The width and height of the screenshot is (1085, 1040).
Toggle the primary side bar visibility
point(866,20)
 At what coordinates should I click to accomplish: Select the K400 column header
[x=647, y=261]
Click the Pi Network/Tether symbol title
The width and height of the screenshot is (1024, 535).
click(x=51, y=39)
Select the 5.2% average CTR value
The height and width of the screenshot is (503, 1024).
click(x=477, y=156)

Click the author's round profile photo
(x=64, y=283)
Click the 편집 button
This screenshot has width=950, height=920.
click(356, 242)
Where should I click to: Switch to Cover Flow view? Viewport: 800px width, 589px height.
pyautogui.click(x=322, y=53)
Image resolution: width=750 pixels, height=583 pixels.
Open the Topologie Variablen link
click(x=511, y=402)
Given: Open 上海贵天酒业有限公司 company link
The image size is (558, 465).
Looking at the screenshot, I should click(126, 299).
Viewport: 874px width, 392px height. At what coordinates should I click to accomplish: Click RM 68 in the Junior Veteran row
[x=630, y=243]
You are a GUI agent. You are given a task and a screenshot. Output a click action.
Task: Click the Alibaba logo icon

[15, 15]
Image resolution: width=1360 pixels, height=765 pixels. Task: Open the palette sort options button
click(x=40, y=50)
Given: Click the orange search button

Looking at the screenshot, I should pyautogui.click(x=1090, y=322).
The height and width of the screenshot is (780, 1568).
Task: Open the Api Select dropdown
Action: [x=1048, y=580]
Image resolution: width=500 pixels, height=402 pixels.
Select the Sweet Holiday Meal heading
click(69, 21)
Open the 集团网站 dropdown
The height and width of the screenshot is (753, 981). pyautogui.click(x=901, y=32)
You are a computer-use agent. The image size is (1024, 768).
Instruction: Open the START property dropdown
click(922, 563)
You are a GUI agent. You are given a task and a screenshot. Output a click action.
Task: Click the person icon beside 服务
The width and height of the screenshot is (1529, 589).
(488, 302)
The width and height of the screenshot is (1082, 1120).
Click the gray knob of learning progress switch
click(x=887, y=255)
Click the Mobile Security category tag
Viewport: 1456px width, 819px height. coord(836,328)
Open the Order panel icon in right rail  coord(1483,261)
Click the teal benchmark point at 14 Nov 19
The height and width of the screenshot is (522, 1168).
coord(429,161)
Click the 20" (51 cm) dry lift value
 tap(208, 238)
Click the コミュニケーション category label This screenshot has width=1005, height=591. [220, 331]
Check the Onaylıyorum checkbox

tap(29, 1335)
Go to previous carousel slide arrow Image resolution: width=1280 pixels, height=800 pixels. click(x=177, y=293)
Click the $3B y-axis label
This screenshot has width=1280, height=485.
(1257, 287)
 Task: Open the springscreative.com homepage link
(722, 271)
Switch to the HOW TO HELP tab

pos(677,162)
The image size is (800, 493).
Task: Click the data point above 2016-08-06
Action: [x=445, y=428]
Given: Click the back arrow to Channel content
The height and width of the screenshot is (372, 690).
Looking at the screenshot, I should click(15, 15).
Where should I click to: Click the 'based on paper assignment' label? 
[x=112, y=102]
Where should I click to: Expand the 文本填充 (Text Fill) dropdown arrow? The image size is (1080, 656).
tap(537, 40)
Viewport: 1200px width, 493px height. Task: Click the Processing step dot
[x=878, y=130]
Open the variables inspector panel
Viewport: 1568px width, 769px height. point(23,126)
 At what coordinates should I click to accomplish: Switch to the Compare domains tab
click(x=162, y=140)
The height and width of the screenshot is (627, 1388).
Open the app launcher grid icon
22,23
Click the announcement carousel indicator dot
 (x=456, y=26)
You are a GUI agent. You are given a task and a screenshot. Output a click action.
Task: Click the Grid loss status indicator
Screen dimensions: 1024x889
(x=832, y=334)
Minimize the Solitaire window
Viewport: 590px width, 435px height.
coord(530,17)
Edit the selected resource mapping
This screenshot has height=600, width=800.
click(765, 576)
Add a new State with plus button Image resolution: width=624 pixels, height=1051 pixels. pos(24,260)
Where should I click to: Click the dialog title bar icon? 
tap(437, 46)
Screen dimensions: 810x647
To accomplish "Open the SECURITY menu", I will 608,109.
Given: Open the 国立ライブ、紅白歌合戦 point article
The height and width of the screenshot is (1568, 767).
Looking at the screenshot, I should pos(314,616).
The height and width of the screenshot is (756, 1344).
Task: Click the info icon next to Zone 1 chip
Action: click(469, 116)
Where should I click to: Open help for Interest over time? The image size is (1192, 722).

-- Exercise aim --
Above are the records; set each one down word for word.

-- Output of the exercise --
The width and height of the screenshot is (1085, 1040).
Toggle the primary side bar visibility
point(866,20)
 At what coordinates should I click to accomplish: Select the K400 column header
[x=647, y=261]
Click the Pi Network/Tether symbol title
The width and height of the screenshot is (1024, 535).
click(x=51, y=39)
Select the 5.2% average CTR value
The height and width of the screenshot is (503, 1024).
click(x=477, y=156)

Click the author's round profile photo
(x=64, y=283)
Click the 편집 button
This screenshot has width=950, height=920.
click(356, 242)
Where should I click to: Switch to Cover Flow view? Viewport: 800px width, 589px height.
pyautogui.click(x=322, y=53)
Image resolution: width=750 pixels, height=583 pixels.
Open the Topologie Variablen link
click(x=511, y=402)
Given: Open 上海贵天酒业有限公司 company link
The image size is (558, 465).
Looking at the screenshot, I should click(126, 299).
Viewport: 874px width, 392px height. At what coordinates should I click to accomplish: Click RM 68 in the Junior Veteran row
[x=630, y=243]
You are a GUI agent. You are given a task and a screenshot. Output a click action.
Task: Click the Alibaba logo icon

[15, 15]
Image resolution: width=1360 pixels, height=765 pixels. Task: Open the palette sort options button
click(x=40, y=50)
Given: Click the orange search button

Looking at the screenshot, I should pyautogui.click(x=1090, y=322).
The height and width of the screenshot is (780, 1568).
Task: Open the Api Select dropdown
Action: [x=1048, y=580]
Image resolution: width=500 pixels, height=402 pixels.
Select the Sweet Holiday Meal heading
click(69, 21)
Open the 集团网站 dropdown
The height and width of the screenshot is (753, 981). pyautogui.click(x=901, y=32)
You are a computer-use agent. The image size is (1024, 768).
Instruction: Open the START property dropdown
click(922, 563)
You are a GUI agent. You are given a task and a screenshot. Output a click action.
Task: Click the person icon beside 服务
The width and height of the screenshot is (1529, 589).
(488, 302)
The width and height of the screenshot is (1082, 1120).
Click the gray knob of learning progress switch
click(x=887, y=255)
Click the Mobile Security category tag
Viewport: 1456px width, 819px height. coord(836,328)
Open the Order panel icon in right rail  coord(1483,261)
Click the teal benchmark point at 14 Nov 19
The height and width of the screenshot is (522, 1168).
coord(429,161)
Click the 20" (51 cm) dry lift value
 tap(208, 238)
Click the コミュニケーション category label This screenshot has width=1005, height=591. [220, 331]
Check the Onaylıyorum checkbox

tap(29, 1335)
Go to previous carousel slide arrow Image resolution: width=1280 pixels, height=800 pixels. click(x=177, y=293)
Click the $3B y-axis label
This screenshot has width=1280, height=485.
(1257, 287)
 Task: Open the springscreative.com homepage link
(722, 271)
Switch to the HOW TO HELP tab

pos(677,162)
The image size is (800, 493).
Task: Click the data point above 2016-08-06
Action: [x=445, y=428]
Given: Click the back arrow to Channel content
The height and width of the screenshot is (372, 690).
Looking at the screenshot, I should click(15, 15).
Where should I click to: Click the 'based on paper assignment' label? 
[x=112, y=102]
Where should I click to: Expand the 文本填充 (Text Fill) dropdown arrow? The image size is (1080, 656).
tap(537, 40)
Viewport: 1200px width, 493px height. Task: Click the Processing step dot
[x=878, y=130]
Open the variables inspector panel
Viewport: 1568px width, 769px height. point(23,126)
 At what coordinates should I click to accomplish: Switch to the Compare domains tab
click(x=162, y=140)
The height and width of the screenshot is (627, 1388).
Open the app launcher grid icon
22,23
Click the announcement carousel indicator dot
 (x=456, y=26)
You are a GUI agent. You are given a task and a screenshot. Output a click action.
Task: Click the Grid loss status indicator
Screen dimensions: 1024x889
(x=832, y=334)
Minimize the Solitaire window
Viewport: 590px width, 435px height.
coord(530,17)
Edit the selected resource mapping
This screenshot has height=600, width=800.
click(765, 576)
Add a new State with plus button Image resolution: width=624 pixels, height=1051 pixels. pos(24,260)
Where should I click to: Click the dialog title bar icon? 
tap(437, 46)
Screen dimensions: 810x647
To accomplish "Open the SECURITY menu", I will 608,109.
Given: Open the 国立ライブ、紅白歌合戦 point article
The height and width of the screenshot is (1568, 767).
Looking at the screenshot, I should pos(314,616).
The height and width of the screenshot is (756, 1344).
Task: Click the info icon next to Zone 1 chip
Action: click(469, 116)
Where should I click to: Open help for Interest over time? The image size is (1192, 722).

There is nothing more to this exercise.